タカラレーベンのライツ・イシュー(1)

3月5日に、株主への新株予約権無償割当(ライツ・イシュー)で最大47億円を調達すると発表したタカラレーベンの株価が急落しています。
国内初の事例ということで、ミスプライスをつけやすいと思われるので、投資手法として有益な手法を考えだせる可能性もあるので検証してみました。
ただし、現時点での考えなので皆さんの意見を聞いて修正する可能性があります。

同社のIRによると内容は以下のとおりです。

1 割当の内容
平成22年3月31 日(水)を基準日として全ての株主に対し株式1株に新株予約権1個を無償で割り当てる
2 新株予約権の内容
既存株式1株につき300円で株式を購入でき、行使期間は平成22年5月6日から同年5月31日まで
3 新株予約権の売買
4月1日以降新株予約権は市場で売買できる

まずは権利落ちについて検討してみました。権利落ちを持ち越しした場合に利益が得られるかどうかという点です。

会社のQAによると以下のようになっています。

「今回の新株予約権無償割当てによって、平成22 年3月29 日(月)から当社普通株式の株価に、期末配当に係る配当落ちとは別に権利落ちが反映されます。なお、ご参考までに、東京証券取引所の「呼値の制限値幅に関する規則」では、権利落ち日の基準値段は[(権利付最終値-配当金額+新株払込金額)÷(1+新株割当率)]で計算することとされております。仮に、3月26 日(金)(権利付最終日)の当社普通株式の終値が600 円だった場合には、基準値段は449 円[([600]-2+[300])÷(1+1)]となります。なお、配当金額は平成22 年3月期末の予想配当金額です。」

つまり新株予約権の理論価格は「権利落ち後の株価-300円」という想定になっています。
600円が権利落ちで449円になるのは、配当2円分と新株予約権の価値149円分が落ちるからと解釈できます。

個人的予想としては、新株予約権の市場価格は、権利落ち後の株価-300円を下回る可能性が高いと思います。

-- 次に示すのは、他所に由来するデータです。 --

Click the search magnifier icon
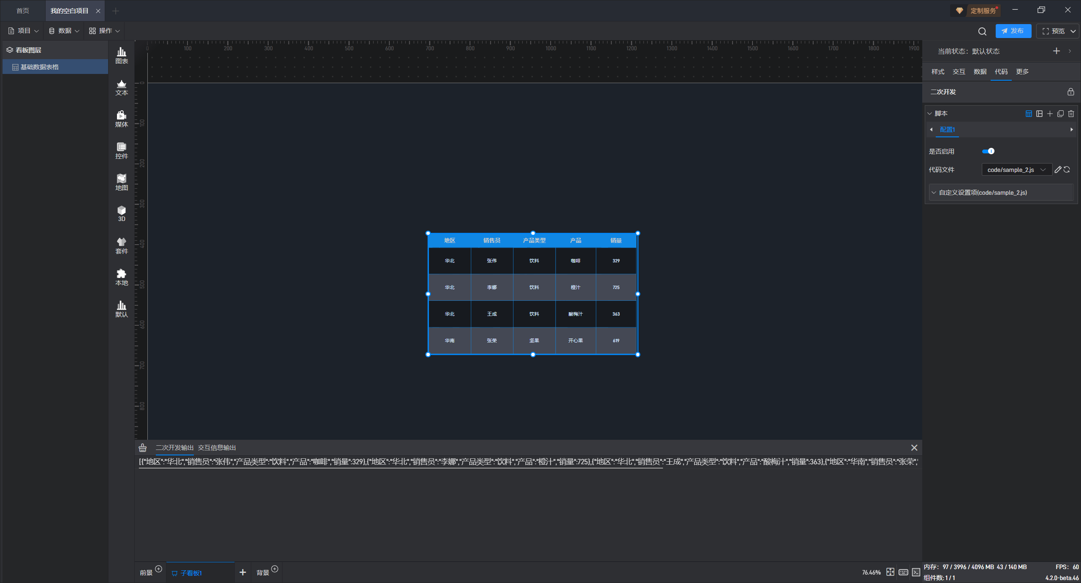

この新株予約権の場合、オプションとしての価値はそれほど高くないこと、実際に新株予約権を購入して、新株を得て市場で売却する際には、大量の新株が市場に供給されるため、株価が下落する可能性が高いこと、空売りが禁止されているので、新株予約権を購入して株式を空売りする裁定取引ができないこと、個人株主の立場で考えると新株予約権を行使するよりも市場で売却する方が簡単などがその理由です。

そのため、権利付最終日を持ち越して、新株予約権の価値として「権利落ち後の株価-300円」が引かれた基準価格でスタートした場合には、新株予約権の値段はそこまでいかないために、持ち越し失敗になる可能性が高いと思っています。

ただし、権利落ち分に基準価格よりも高くスタートする可能性も当然あるので、持ち越しが得かどうかは、どちらとも言えないと思います。

次回は、タカラレーベンの新株発行後の理論価格はいくらくらいなのかという点について検討してみたいと思います。